**THINGS TO DO**
1. In the passage about Jeffrey and the CIA, which body did Jeffrey inform of his concerns about the program?
2. Extend the passage about Jeffrey and the CIA, picking up after its final sentence.

**READING TEXT**
= = = = = = =
Why has he had to suffer such an injustice? Because the United States government wanted to punish Jeffrey for blowing the whistle and for fighting for his civil rights against the CIA?
Jeffrey is a beloved husband, a brother, a friend, and an honorable man who has consistently worked to keep our country safe. He was one of the few African Americans to work as a CIA case officer, and he was incredibly proud of this accomplishment. But he soon became disillusioned by a work environment characterized by racial disparity and was dismayed to learn that the government he worked for was shrouded in mistruths and secrecy.
The CIA planned to use a former Russian nuclear engineer to pass flawed designs to Iranian scientists, a program that was revealed in New York Times Journalist James Risen's book "State of War." Jeffrey had grave concerns about the mismanagement of this program and the potential harm to the citizens of our country, and so he used proper legal channels to inform the Senate Select Committee on Intelligence.
During Jeffrey's trial, the Department of Justice was unable to present any direct evidence proving that he divulged classified information to James Risen. To convict him, the DOJ relied solely on circumstantial evidence -- emails and telephone conversations -- to try to prove that Jeffrey was Risen's source. In the end, Jeffrey was severely punished for merely communicating with a journalist, which caused a public outcry from press freedom organizations like Reporters Without Borders.
How did the government justify that Jeffrey was their only suspect when over 90 additional individuals had access to the same classified information and could have easily leaked it to James Risen?
As Jeffrey repeatedly made clear throughout his trial, his relationship with Risen was related to his interest in Jeffrey's discrimination lawsuit against the CIA.
When Jeffrey was preparing for his first overseas post for the agency in Germany, his supervisor told him "we are concerned you would stick out as a big black guy speaking Farsi" and informed him that another person would be taking the assignment. When he filed an Equal Opportunity Employment complaint, the CIA fired him. Shortly afterward, he became the first African American to file a racial discrimination lawsuit against the CIA. Still, his suit was never allowed to go forward because the government claimed it would reveal "state secrets."
= = = = = = =
**DATASET CONTENT**
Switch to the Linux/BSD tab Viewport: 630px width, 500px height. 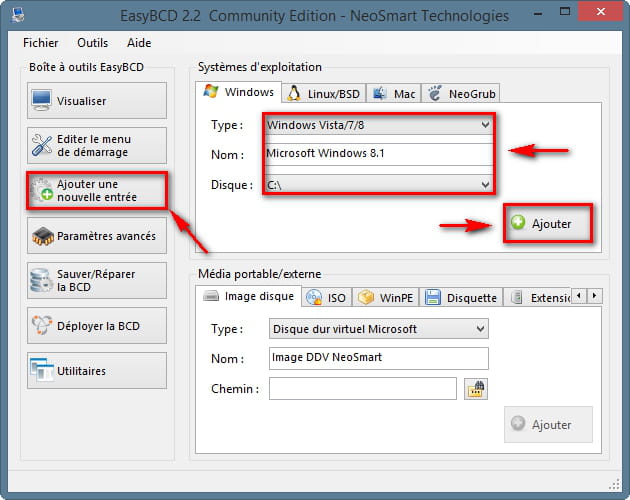323,93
= = = = = = =
**ANSWER SECTION**
1. The Senate Select Committee on Intelligence.

2.
According to the United States government, Jeffrey then "retaliated" against the CIA by leaking classified information to James Risen. The moment that the administration felt there was an opportunity to incriminate him for fighting for his civil rights, every finger pointed to Jeffrey, and no amount of evidence or lack thereof could defy the verdict that followed.
Jeffrey's case drastically differs from that of former CIA Director General David Petraeus, who pleaded guilty to divulging huge amounts of classified information to his biographer and lying to an FBI agent, far more egregious acts than Jeffrey was accused of. Yet Petraeus was able to walk away with two years probation and a fine. Suppose one strips away the race, financial status, and political clout of each of these men and solely compares their alleged crimes. In that case, it is glaringly obvious that this was selective prosecution and sentencing.
Petraeus' treatment solidified the belief in this country that the white man is presumed to be innocent and can do no wrong, and at worst, receives a slap on the wrist, while the black man is guilty until proven innocent and belongs behind bars. Never in the history of this nation has there been a black person who had the courage to fight racial discrimination in the CIA, and a black man in the White House that would allow him to go to jail unjustly.
Justice must be served for this mockery of the truth. Jeffrey is innocent and always has been. Our appeal to the President to pardon Jeffrey is a request for the acknowledgment of this undeniable injustice done to Jeffrey and amends to the wrongful conviction that changed our lives forever. Please don't forget him; he serves time for a crime he didn't commit.